Still, national grid reform isn’t unprecedented. Germany reached 50% clean energy generation in 2020, which was possible thanks to top-down grid expansion policies. The country is investing in new high-voltage transmission lines between northern and southern Germany, expected to be completed by 2024, to help meet the same goal the United States is reaching for — 100% renewable energy by 2035.
Clean energy generation in the United States reached 20% in 2021, but similar, large grid investments will be necessary to even come close to that 100% goal. The solar industry is standing by.
“There’s both the projects already there, ready to come online if we can unlock them, and then long-term, we could have a very sustaining and transparent and efficient process that will continually see gigawatts of renewables come online,” SEIA’s Wray said.
Dave Bryant says
Check out the Grid Strategies Report “ADVANCED CONDUCTORS ON EXISTING TRANSMISSION CORRIDORS TO ACCELERATE LOW COST DECARBONIZATION” https://ctc-media.s3.amazonaws.com/wp-content/uploads/20220316095118/Advanced-Conductors-to-Accelerate-Grid-Decarbonization-3.9.22.pdf
It strongly recommends the use of advanced conductors to increase the capacity of the existing grid
Solarman says
““States and FERC and the federal government are going to need to continue to come to the table and discuss these issues, because they are complex and they’re interconnected and they cannot be unwound from each other,” Wray said.”
I’m not buying into this announcement of “complexity”. FERC has leverage over Federal rights of ways like railroads, interstate highways, old pipeline routes and even something like the abandoned Keystone XL pipeline right of way or the Atlantic Coast Pipeline right of way that could be used for UHVDC buried transmission lines. FERC can maneuver north to south and coast to coast UHVDC buried transmission interconnects on the wholesale electricity grid and then let the States figure out how ‘they’ will connect to the national wholesale grid for local grid services. FERC already has ruling 841 and 2222 promoting distributed energy storage along the grid. This is the kind of thing housing tracts could participate in to have a “tract” microgrid interacting with the wholesale energy grid in a distributed, energy storage backed infrastructure PPA agreement. Getting rid of ISOs and RTOs would decrease bundled electricity costs, the unidirectional grid, into the digitized bi-directional day ahead energy market.

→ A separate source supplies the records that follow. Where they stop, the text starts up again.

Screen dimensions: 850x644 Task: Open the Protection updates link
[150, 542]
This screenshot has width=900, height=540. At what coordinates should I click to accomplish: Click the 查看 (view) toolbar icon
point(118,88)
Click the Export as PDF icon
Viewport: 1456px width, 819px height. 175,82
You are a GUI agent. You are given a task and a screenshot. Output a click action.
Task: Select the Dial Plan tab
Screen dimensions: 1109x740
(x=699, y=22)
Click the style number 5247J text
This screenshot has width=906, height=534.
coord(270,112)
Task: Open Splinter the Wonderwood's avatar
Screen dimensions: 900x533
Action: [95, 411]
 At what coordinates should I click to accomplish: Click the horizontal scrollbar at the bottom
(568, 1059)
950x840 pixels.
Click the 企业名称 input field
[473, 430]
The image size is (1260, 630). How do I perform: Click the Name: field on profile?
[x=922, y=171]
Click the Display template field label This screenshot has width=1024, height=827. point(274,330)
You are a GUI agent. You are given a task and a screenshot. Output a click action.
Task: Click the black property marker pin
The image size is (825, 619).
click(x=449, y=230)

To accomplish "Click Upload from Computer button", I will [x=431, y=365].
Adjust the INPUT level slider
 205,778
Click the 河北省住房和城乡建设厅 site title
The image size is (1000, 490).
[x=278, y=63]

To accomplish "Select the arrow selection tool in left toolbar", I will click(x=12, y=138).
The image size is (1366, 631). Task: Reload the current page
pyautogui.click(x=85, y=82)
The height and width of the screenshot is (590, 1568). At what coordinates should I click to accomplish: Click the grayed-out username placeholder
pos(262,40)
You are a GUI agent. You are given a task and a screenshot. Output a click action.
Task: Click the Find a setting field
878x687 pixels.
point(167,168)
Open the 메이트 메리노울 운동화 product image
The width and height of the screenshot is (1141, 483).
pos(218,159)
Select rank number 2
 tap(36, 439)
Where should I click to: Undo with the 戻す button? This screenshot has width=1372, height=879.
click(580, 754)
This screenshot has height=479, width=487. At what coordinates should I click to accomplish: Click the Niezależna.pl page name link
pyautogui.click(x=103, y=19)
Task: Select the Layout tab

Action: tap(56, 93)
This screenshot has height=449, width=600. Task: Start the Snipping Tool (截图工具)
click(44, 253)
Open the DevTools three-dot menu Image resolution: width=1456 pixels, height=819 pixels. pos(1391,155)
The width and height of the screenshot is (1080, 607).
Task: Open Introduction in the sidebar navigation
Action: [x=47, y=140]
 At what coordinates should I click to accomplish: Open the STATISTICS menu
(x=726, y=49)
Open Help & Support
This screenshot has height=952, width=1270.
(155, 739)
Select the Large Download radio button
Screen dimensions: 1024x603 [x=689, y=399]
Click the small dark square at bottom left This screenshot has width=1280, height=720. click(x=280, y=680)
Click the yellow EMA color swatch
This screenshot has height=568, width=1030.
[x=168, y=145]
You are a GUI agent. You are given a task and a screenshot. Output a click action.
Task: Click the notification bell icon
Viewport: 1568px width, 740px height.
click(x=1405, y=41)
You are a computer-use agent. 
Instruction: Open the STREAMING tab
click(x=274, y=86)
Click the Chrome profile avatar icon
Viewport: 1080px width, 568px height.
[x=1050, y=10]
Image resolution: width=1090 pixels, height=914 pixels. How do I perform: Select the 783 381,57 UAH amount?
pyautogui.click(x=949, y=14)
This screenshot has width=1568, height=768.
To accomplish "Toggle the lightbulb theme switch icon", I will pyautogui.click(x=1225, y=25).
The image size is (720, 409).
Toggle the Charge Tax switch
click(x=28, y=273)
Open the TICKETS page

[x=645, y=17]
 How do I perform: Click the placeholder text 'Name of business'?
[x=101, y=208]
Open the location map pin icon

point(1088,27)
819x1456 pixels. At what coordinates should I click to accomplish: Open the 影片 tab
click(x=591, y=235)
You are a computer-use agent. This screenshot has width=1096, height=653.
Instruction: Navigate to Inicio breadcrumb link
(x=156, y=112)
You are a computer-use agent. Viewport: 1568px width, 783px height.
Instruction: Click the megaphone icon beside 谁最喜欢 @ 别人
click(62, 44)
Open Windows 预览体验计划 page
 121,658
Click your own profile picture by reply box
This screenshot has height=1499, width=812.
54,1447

The continuing insanity of these tight circular didactic arguments of “complexity” assumes middlemen like RTOs and ISOs are needed and “must” be included in the future of the grid. Getting FERCs wholesale grid interconnects in place, then entertain interconnection along the wholesale grid for a day ahead energy market, with an interconnected grid with distributed energy storage so NO solar PV farm in the country will be “curtailed” but over generation stored and “shuttled” to other regions of the country and other retail grid to wholesale grid connections across the U.S.
David M says
Wow, I never thought I’d be grateful to work with ERCOT. Great article!